• [Your assignment] Determine how many lines of the material hold the string "computer" and reply with only that number.

BEGIN Study material

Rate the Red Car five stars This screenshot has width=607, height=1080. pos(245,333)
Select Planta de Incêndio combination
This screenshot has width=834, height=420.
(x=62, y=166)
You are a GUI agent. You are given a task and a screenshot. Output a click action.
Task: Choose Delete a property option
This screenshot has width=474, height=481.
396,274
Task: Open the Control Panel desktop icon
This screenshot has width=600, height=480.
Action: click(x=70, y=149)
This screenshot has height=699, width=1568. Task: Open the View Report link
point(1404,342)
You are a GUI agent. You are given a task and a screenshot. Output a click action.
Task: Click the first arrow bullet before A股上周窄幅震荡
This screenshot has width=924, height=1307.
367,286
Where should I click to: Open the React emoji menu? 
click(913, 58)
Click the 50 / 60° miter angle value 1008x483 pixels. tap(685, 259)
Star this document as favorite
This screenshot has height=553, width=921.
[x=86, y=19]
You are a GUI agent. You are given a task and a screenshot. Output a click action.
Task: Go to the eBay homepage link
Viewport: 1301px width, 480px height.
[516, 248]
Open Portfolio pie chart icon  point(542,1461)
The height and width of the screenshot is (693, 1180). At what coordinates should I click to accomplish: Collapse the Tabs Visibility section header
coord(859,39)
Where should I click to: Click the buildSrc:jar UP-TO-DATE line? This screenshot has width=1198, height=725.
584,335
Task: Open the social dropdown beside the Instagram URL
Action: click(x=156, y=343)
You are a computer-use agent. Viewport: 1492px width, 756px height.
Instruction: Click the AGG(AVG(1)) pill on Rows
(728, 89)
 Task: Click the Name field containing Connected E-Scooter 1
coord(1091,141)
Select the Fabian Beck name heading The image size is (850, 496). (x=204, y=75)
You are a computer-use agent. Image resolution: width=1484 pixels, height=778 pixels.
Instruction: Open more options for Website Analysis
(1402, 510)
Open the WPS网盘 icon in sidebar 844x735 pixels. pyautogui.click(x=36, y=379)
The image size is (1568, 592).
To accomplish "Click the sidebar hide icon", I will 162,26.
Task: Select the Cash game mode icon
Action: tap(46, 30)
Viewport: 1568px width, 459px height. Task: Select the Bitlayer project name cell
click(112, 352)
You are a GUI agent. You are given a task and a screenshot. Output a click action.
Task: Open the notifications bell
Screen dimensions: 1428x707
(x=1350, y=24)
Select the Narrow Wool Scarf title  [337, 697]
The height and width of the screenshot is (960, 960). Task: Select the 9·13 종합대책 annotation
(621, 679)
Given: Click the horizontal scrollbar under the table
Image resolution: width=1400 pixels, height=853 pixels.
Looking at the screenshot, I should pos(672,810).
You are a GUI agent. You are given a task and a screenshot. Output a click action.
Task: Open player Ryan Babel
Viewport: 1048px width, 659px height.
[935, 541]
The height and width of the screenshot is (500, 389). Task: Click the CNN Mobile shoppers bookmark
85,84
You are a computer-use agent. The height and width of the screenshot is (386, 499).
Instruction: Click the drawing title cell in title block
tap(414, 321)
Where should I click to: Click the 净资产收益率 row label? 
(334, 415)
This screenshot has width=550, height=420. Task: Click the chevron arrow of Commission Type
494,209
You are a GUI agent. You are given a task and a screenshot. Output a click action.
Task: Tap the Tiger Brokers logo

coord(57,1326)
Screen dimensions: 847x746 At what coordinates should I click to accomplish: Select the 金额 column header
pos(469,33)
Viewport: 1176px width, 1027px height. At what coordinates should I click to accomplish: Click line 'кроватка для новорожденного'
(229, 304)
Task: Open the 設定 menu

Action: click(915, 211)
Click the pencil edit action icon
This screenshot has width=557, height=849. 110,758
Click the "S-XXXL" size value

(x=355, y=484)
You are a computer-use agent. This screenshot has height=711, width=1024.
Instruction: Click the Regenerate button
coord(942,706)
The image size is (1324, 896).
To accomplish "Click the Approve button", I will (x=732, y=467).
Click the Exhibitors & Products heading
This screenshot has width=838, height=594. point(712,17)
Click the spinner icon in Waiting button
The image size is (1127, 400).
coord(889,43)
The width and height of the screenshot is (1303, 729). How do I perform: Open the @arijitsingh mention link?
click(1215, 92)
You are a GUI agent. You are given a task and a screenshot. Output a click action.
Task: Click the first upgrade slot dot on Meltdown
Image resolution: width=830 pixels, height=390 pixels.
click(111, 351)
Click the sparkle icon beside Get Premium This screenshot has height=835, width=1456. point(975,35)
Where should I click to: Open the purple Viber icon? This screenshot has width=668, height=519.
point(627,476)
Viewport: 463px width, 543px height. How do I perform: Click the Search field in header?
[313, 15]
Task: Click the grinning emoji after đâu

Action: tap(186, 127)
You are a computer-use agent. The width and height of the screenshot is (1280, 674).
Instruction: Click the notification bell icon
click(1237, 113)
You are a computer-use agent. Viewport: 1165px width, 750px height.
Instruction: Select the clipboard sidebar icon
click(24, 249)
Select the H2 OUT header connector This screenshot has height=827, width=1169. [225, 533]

END Study material

• [Final answer] 6